Where Additive Manufacturing is most useful

Formative processes such as casting & injection moulding only put materials where they are needed. Their cycle times are fast and they produce little material waste, so generally they are the cheapest way to produce parts in volume. The down-side is that the time to produce tooling is usually measured in months not weeks and the tooling costs are high, so not processes for producing low quantities of parts quickly.

For lower manufacturing volumes it is generally still most effective to use subtractive processes. As a rule-of-thumb the less material that is machined away from a “stock” rod or bar the better as the cost of the process boils-down to mostly the cost of the initial material stock plus the run time for the machining. Best practice therefore is to design around using stock material shapes and sizes.

When complex machining operations are required such as multi-axis machining or when individually made parts can be combined it can sometimes be better to use AM techniques. It really depends on the materials, the geometry and which approach is likely to be the most efficient: to start from a bigger object and reduce it or to start from nothing and to build it up.

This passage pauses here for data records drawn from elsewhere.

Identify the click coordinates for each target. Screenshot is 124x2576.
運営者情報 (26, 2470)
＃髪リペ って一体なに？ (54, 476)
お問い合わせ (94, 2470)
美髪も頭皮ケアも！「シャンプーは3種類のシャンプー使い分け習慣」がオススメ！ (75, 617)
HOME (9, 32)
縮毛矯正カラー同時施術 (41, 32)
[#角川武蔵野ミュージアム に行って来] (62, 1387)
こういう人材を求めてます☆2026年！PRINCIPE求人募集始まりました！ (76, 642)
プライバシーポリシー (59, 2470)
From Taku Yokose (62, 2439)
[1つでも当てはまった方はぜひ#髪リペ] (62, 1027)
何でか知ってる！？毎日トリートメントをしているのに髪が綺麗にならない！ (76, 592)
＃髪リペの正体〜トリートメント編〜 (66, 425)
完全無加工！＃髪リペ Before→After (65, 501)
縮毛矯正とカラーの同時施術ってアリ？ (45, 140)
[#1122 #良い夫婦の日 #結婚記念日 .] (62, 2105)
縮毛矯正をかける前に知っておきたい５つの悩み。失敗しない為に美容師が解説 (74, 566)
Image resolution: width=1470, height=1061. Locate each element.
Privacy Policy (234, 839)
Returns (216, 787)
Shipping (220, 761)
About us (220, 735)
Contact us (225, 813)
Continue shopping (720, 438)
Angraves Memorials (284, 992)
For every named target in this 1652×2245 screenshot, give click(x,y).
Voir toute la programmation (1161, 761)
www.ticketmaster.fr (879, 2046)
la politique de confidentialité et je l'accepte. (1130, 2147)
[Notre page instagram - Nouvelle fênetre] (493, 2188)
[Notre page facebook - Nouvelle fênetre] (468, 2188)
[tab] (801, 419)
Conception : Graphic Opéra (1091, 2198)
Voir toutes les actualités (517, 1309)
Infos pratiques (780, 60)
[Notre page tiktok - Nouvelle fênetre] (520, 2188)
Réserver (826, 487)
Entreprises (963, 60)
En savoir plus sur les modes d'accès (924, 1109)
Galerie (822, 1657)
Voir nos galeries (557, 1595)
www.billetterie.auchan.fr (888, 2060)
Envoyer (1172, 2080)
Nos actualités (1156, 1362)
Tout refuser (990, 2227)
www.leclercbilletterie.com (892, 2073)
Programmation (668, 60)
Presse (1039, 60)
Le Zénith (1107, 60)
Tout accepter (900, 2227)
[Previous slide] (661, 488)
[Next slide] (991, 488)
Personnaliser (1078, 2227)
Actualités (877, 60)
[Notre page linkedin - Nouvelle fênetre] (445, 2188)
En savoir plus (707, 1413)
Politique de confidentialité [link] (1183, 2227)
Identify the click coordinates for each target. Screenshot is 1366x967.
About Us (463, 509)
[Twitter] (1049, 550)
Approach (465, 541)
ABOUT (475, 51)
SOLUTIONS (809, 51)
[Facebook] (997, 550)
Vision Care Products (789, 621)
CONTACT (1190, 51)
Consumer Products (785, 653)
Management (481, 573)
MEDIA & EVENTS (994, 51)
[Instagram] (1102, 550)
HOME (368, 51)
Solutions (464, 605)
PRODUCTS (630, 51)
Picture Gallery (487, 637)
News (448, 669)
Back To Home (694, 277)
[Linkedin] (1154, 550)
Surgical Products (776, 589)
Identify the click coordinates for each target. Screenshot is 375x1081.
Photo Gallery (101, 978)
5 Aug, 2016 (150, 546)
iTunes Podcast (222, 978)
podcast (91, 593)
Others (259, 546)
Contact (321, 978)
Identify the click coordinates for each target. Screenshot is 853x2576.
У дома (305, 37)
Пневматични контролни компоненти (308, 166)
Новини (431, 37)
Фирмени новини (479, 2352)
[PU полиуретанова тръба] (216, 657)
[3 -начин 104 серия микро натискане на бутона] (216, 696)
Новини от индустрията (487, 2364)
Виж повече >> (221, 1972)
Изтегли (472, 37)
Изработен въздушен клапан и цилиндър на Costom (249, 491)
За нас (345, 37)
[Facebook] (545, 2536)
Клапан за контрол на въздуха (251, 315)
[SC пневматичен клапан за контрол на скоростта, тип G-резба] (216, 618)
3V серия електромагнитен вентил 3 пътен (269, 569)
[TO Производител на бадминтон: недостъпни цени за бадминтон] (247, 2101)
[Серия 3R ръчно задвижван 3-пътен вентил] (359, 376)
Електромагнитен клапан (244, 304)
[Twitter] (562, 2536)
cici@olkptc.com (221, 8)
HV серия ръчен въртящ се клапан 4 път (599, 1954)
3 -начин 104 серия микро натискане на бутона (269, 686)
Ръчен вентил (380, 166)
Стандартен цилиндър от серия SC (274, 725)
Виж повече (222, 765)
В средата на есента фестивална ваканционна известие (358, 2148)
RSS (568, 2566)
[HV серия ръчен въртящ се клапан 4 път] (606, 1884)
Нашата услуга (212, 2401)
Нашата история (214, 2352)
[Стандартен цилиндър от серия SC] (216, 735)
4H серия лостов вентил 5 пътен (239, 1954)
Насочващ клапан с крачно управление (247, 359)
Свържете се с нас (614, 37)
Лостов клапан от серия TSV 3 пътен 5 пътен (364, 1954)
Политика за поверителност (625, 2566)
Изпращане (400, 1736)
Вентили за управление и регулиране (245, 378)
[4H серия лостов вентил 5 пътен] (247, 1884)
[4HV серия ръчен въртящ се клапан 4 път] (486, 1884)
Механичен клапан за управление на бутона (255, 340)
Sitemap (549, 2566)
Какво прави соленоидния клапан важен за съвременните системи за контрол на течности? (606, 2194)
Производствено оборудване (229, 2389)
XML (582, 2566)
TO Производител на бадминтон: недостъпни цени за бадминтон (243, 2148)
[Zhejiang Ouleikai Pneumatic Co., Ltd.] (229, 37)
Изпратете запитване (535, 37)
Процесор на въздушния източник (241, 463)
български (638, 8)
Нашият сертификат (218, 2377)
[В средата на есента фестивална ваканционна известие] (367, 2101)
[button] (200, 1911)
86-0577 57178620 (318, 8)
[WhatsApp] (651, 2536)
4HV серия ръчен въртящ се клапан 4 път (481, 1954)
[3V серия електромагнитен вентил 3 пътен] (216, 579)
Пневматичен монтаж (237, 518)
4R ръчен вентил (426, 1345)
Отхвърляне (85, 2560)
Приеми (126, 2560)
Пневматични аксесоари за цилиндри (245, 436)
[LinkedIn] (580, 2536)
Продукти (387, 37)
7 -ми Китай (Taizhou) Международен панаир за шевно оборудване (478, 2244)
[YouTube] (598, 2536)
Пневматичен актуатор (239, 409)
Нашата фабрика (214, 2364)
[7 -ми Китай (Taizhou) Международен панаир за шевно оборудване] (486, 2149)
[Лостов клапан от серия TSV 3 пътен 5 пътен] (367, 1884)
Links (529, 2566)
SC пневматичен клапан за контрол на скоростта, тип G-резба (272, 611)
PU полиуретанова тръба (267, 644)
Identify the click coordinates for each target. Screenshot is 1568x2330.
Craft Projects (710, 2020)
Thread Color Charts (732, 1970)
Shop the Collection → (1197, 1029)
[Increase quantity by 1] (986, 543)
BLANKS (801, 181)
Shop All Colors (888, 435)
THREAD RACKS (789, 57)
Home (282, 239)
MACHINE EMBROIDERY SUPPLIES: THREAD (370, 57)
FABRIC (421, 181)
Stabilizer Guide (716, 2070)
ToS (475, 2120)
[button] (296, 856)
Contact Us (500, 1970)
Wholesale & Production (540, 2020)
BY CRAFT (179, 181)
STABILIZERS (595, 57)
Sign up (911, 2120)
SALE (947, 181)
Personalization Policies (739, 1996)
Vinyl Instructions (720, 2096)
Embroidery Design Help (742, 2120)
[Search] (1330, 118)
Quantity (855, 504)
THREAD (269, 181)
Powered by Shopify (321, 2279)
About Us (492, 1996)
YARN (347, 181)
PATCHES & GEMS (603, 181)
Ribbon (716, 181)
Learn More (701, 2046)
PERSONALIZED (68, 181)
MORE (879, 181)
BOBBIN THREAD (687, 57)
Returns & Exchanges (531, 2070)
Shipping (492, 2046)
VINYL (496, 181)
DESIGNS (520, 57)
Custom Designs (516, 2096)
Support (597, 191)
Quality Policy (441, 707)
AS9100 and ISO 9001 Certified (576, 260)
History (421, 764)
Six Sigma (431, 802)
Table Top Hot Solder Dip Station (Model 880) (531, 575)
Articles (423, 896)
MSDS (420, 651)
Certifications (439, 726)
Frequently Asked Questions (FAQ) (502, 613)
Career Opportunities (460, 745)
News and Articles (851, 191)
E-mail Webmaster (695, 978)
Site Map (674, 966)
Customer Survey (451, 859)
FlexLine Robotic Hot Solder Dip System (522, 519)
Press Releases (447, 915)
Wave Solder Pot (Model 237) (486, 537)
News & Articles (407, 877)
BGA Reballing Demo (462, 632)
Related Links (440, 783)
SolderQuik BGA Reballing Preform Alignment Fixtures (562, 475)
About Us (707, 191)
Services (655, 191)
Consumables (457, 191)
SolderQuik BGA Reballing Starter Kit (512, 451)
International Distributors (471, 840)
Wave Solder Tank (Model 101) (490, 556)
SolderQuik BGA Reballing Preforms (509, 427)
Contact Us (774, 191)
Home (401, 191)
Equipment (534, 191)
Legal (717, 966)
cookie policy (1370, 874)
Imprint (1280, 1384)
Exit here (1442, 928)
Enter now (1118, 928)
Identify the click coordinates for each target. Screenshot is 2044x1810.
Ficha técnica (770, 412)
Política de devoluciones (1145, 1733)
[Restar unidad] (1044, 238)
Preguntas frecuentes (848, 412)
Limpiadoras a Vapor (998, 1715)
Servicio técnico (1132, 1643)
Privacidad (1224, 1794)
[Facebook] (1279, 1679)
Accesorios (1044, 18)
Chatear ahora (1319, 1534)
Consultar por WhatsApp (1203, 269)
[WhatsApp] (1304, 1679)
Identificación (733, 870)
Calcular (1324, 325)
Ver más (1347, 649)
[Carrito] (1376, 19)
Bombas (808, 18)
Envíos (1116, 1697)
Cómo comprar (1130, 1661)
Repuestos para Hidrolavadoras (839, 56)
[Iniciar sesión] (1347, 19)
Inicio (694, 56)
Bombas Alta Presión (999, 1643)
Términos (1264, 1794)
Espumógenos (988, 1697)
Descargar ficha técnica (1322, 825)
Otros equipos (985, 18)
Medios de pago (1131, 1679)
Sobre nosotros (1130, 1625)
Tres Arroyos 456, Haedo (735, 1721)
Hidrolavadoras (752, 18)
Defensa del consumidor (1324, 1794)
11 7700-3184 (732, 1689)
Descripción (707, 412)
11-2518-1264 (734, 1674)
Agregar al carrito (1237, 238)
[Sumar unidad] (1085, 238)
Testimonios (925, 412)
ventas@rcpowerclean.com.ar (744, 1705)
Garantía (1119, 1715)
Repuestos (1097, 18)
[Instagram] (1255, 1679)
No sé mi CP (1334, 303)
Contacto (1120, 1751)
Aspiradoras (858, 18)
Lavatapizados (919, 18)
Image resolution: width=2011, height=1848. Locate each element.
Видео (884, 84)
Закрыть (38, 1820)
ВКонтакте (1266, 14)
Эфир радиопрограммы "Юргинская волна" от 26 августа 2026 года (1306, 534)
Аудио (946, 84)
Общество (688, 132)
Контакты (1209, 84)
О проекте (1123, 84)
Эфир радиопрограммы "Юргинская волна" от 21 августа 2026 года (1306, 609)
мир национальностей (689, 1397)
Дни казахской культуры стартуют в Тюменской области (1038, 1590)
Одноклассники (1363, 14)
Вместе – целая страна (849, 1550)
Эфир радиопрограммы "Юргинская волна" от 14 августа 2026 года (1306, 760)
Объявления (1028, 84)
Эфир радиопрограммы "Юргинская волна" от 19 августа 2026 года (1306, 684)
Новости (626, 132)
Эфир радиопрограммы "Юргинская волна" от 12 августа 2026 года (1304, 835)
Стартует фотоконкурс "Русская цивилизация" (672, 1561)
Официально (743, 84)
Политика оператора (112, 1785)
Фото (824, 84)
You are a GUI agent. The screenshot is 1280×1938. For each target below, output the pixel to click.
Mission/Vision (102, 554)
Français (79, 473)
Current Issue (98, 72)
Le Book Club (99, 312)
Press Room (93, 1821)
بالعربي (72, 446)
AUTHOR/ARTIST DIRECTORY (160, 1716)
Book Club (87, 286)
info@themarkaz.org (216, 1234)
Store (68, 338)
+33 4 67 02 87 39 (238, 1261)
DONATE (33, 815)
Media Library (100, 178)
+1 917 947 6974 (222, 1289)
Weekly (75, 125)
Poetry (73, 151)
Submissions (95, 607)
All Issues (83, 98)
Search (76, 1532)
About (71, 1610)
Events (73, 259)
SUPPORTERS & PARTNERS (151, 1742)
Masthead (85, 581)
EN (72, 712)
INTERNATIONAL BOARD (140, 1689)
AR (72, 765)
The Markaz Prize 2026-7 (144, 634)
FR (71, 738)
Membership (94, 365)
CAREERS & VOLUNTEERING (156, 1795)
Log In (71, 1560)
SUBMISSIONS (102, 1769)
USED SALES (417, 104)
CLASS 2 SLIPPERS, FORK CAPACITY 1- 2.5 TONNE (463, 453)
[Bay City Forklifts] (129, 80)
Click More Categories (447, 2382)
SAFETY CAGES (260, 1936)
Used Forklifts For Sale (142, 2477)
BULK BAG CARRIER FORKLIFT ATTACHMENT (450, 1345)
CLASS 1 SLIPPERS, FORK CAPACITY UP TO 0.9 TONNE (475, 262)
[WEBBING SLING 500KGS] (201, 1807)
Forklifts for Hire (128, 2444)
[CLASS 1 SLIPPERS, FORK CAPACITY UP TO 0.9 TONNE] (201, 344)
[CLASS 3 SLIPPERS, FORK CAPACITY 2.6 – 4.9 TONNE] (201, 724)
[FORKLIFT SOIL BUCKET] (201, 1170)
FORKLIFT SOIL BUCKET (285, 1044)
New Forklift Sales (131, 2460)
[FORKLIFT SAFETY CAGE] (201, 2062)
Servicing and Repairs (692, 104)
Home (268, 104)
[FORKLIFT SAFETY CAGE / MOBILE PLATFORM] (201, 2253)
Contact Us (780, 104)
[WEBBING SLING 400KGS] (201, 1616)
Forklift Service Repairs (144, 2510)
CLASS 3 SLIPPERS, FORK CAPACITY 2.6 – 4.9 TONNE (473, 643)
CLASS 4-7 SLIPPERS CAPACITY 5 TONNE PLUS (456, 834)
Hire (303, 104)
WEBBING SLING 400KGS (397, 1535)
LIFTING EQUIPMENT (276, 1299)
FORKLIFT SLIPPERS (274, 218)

Why rapid prototyping is more than additive manufacturing
An example of a plastic structure that would be much easier to produce through AM in low volumes, as machining from solid would be complex and require the removal of a great deal of material

Where Additive Manufacturing can really become a contender for a bona-fide manufacturing process as opposed to a method to quickly simulate traditionally-machined parts is when parts have been designed specifically for AM build from the off.  By combining FEA optimization routines with generative design algorithms, structures can be designed where material is only put where it is needed, resulting in parts that are optimized for both weight and strength.  These techniques are being used to great effect for high-performing and complex structural parts that are made in low volumes, particularly for the aerospace and motorsport industries.

So where does that leave Rapid Prototyping?

Now that we have grown accustomed to the rapid response times provided by the AM specialists the traditional 4-5 week turn-around for machined components does not always meet the needs of an aggressive development programme.  Protolabs was the first company I personally was aware of that offered a “standard” 2-4 day turn-around for parts machined in its workshops in the UK.  They achieve this by ensuring they have ample/spare capacity and limiting the machining to more automated CAD-generated tool paths (so requiring minimal or no human interaction). Material choice is somewhat limited and there are little or no post-machining finishing options. The cost of the services is understandably a little higher than that of traditional machinists but the value to the development programme can more than compensate for the additional cost.

Another example of a battery holder developed through Rapid Prototyping

What has been missing from the industry is a half-way house: a 7-10 day turn-around service at perhaps a slightly increased cost over the baseline … until now, that is.  This gap is now being plugged by a number of on-line bureaus offering quick-turn manufacturing services in metals and in plastics (through AM and traditional machining processes), sourced both on-and off-shore.  The bureaus can have 100’s of manufacturers on their books and either select a handful to bid for a particular job according to their matching capabilities or they tout out the work around to attract low bids, thus finding the manufacturer who is willing to do the work at (what is usually) a very competitive cost to fill some spare capacity. It is a win-win situation all round. Even factoring-in the cost and time associated with shipping from as far away as China, the offering can be very attractive indeed.

The on-line bureaus are gaining in popularity as a one-stop shop for both small and large volumes of parts and in time will represent a real threat to the established traditional machine shops that once offered a very bespoke manufacturing service.